News

Canada Invests Up to $14.3M in Port Charlottetown Shore Power

Transport Minister Steven MacKinnon announced the funding May thirteenth; the port can handle up to four cruise ships, with two alongside and two at anchorage.

The Government of Canada will invest up to $14.3 million in shore-power infrastructure at Port Charlottetown through the Green Shipping Corridor Program’s Clean Ports stream.

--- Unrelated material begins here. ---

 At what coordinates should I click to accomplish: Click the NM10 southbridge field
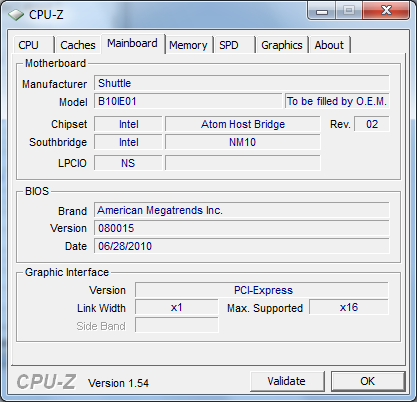click(x=243, y=142)
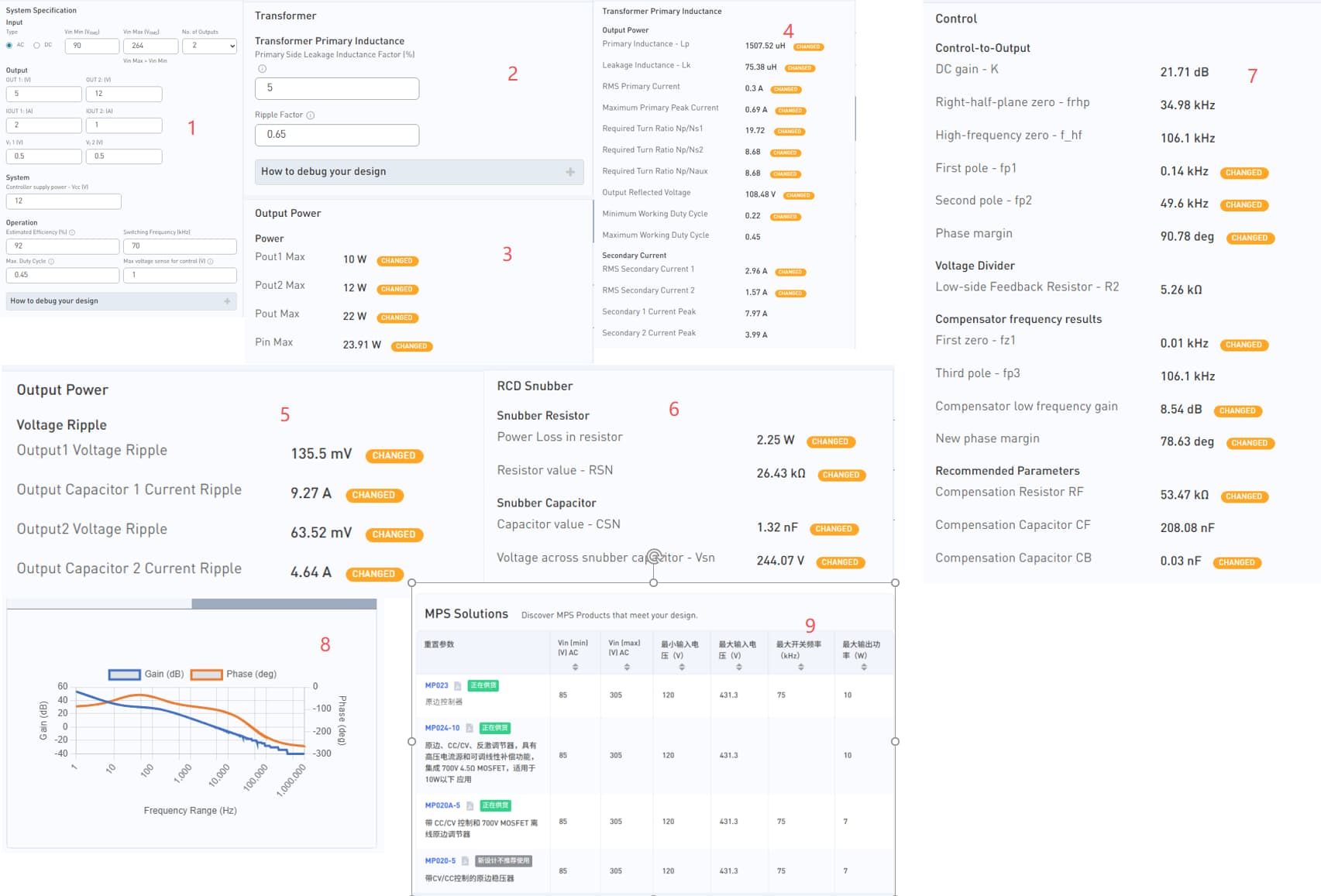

The Charlottetown Harbour Authority project will install berth-side systems that allow ocean-going vessels to shut down their engines and connect to Prince Edward Island’s electrical grid while in port.

The funding adds Charlottetown to a planned Canada/New England cruise-route buildout, with more than five marquee ports on the itinerary expected to offer shore power by 2030, the Atlantic Canada Cruise Association said.

Charlottetown joins route-wide shore-power expansion

Transport Minister Steven MacKinnon announced the funding for the harbour authority on May 13. The project is aimed at ocean-going vessels calling at Charlottetown, where the port can handle up to four cruise ships at a time, including two alongside and two at anchorage.

Mike Cochrane, CEO of Port Charlottetown, called the federal support “a transformational step forward for Port Charlottetown and Prince Edward Island.”

For cruise lines, equipped ships will be able to maintain onboard hotel services from shore electricity at berth rather than relying on auxiliary engines. Shore-power systems typically supply loads such as lighting, HVAC, refrigeration and shipboard equipment through heavy-duty connections between the vessel and pier.

Clean Ports funding carries technical requirements

The Green Shipping Corridor Program supports projects tied to lower-emission marine corridors on Canada’s coasts, the Great Lakes and the St. Lawrence Seaway. Its two streams cover clean-port infrastructure and vessel demonstrations, with the Charlottetown project funded through the Clean Ports stream.

Shore power requires more than pier equipment. Cruise ships often draw 5 to 20 megawatts while docked, which can require grid upgrades, specialized connection hardware and compatible ship-side systems. Emissions reductions depend on the electricity mix; the Port of Seattle has reported average cuts of 80% in diesel emissions and 66% in CO2 for ships that plug in.

The Charlottetown announcement did not give a commissioning date or state how many berths will receive shore connections.